If you’re wondering which items to pack in your first-aid kits, here’s your answer. In the next five minutes, learn the ten items to pack in travel first-aid kits.
10 Items to Pack in Travel First-aid Kits
- Trauma Tape. Trauma tapes are one of the travel first-aid kit essentials. Even if you’re the careful kind who rarely bumps into things, you can never account for when an accident may happen. These dressings are designed to stem the flow of blood should you suffer an open wound. A standard 5×9” one from the Red Cross costs $5 and will suffice in most cases.
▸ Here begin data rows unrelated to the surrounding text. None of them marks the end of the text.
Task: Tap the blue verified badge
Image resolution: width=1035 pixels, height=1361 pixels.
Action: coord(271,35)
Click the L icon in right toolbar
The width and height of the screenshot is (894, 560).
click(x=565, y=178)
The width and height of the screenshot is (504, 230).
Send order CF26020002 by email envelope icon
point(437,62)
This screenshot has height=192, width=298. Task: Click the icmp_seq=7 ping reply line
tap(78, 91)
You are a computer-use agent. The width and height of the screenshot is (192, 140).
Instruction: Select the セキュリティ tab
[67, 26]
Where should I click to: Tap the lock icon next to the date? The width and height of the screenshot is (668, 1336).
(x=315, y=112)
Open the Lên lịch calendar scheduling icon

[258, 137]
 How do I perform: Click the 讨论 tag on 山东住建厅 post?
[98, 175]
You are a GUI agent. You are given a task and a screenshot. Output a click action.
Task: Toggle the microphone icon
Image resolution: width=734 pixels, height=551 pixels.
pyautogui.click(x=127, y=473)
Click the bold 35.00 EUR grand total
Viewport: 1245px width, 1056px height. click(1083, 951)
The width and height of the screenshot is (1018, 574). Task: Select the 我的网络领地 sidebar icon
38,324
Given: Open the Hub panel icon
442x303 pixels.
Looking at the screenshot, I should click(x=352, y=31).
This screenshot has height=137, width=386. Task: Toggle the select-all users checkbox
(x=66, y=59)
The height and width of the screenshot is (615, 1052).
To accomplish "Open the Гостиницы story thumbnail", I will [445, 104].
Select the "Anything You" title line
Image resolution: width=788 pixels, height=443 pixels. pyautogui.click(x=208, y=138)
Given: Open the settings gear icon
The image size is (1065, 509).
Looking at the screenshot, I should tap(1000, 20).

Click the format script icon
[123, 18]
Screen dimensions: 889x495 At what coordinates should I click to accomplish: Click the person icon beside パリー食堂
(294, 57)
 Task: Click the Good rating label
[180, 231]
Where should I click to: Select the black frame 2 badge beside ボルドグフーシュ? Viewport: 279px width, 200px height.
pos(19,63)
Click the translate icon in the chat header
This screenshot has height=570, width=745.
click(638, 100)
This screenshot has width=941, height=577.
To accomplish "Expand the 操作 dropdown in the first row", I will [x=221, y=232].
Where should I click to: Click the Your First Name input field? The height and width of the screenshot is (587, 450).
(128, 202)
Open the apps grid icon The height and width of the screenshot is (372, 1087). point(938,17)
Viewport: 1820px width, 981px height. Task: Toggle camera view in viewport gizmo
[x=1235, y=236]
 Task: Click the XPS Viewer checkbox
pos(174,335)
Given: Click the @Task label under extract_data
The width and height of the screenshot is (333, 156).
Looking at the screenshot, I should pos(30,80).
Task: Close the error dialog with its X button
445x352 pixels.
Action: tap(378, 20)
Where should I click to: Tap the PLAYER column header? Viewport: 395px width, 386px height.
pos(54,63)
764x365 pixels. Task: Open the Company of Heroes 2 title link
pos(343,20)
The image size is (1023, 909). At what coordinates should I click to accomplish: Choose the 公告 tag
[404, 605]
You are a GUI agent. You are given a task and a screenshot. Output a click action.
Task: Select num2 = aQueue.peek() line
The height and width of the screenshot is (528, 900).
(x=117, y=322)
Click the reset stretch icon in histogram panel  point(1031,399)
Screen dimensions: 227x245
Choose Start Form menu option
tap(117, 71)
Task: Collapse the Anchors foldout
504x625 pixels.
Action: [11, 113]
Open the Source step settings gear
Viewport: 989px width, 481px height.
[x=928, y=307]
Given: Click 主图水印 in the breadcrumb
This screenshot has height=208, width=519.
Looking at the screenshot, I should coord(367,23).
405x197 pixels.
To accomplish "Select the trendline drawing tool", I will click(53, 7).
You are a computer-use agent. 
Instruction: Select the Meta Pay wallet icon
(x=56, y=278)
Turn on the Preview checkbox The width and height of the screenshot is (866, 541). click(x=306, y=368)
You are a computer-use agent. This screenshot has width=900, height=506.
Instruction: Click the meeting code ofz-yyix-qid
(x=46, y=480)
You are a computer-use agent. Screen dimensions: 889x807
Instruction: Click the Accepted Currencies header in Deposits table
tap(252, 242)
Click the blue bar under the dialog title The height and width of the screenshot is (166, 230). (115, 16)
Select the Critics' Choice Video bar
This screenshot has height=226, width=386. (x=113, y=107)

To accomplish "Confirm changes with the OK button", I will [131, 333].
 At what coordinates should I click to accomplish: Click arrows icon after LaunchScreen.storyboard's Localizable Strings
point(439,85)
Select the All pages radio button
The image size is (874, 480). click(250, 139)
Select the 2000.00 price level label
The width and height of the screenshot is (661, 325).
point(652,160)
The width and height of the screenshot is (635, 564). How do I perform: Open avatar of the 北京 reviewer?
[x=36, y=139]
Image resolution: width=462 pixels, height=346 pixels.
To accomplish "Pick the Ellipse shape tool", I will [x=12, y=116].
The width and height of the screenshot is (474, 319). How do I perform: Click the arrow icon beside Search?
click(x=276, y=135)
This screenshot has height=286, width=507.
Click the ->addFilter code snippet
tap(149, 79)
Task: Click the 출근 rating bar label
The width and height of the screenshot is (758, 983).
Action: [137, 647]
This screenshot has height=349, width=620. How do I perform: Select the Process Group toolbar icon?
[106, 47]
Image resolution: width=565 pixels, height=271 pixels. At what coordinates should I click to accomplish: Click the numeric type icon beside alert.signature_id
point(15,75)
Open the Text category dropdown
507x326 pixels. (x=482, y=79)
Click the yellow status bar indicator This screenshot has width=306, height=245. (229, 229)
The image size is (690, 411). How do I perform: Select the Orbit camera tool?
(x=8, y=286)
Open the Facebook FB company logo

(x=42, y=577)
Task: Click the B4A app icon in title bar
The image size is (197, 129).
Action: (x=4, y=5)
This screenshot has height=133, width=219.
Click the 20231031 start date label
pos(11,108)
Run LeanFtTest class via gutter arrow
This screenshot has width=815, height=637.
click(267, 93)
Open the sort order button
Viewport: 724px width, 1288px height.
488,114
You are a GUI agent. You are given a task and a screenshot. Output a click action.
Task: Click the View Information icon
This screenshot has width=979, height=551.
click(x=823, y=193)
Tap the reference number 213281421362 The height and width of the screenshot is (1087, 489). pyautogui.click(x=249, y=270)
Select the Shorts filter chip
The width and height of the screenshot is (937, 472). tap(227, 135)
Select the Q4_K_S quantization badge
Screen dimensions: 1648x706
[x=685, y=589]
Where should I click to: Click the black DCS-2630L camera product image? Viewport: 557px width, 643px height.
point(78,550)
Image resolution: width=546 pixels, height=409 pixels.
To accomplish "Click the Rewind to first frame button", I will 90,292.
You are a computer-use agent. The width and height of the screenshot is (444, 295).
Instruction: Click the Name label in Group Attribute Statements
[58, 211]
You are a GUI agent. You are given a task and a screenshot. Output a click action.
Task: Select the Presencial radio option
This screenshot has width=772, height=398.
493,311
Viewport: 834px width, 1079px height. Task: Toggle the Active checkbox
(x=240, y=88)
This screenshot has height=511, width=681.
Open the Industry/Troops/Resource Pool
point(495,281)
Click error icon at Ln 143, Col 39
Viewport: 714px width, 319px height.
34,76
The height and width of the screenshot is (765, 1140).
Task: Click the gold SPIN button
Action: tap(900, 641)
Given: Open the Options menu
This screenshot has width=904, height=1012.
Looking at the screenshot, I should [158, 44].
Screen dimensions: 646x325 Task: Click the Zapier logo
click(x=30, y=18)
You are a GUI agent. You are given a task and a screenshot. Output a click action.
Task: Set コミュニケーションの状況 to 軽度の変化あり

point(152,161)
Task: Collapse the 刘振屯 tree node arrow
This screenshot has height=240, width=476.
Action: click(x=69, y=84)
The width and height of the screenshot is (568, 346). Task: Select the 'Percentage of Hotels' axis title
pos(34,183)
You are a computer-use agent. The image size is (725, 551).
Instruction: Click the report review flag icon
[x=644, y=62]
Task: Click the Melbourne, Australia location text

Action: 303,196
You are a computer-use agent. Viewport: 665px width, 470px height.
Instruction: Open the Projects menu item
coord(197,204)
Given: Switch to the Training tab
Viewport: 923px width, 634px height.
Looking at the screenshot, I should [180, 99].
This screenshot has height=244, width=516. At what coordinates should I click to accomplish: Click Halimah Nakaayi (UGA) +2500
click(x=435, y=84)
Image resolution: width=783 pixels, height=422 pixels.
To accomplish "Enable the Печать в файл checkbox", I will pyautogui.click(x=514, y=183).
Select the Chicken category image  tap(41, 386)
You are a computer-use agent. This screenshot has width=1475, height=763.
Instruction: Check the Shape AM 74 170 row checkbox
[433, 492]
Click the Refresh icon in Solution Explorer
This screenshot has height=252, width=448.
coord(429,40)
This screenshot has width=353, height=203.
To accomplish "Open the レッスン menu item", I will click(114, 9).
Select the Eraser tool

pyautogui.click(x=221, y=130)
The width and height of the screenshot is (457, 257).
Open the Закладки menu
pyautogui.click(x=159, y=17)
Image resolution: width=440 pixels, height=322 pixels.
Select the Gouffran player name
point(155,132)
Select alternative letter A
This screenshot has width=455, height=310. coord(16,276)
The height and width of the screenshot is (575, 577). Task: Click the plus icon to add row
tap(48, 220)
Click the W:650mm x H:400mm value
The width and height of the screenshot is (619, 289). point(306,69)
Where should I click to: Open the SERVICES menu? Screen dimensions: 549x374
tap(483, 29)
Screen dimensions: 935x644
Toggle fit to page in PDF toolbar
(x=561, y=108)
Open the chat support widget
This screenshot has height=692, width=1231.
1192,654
- Assorted Band-Aids. What are 10 items in a first-aid kit you should pack? Assorted band-aids is one answer. These offer much-needed relief from chafing or shoe bite that’s been bugging you for the last few miles. Stock up on different shapes (rectangular, round, and square) to cover hard-to-reach areas with ease.
- Duct Tape. There is a saying, “If you can’t fix it with duct tape, you’re not using enough duct tape.” This applies to wounds as well. The main uses of duct tape in first-aid are:
- As a makeshift tourniquet (though a belt or T-shirt works better)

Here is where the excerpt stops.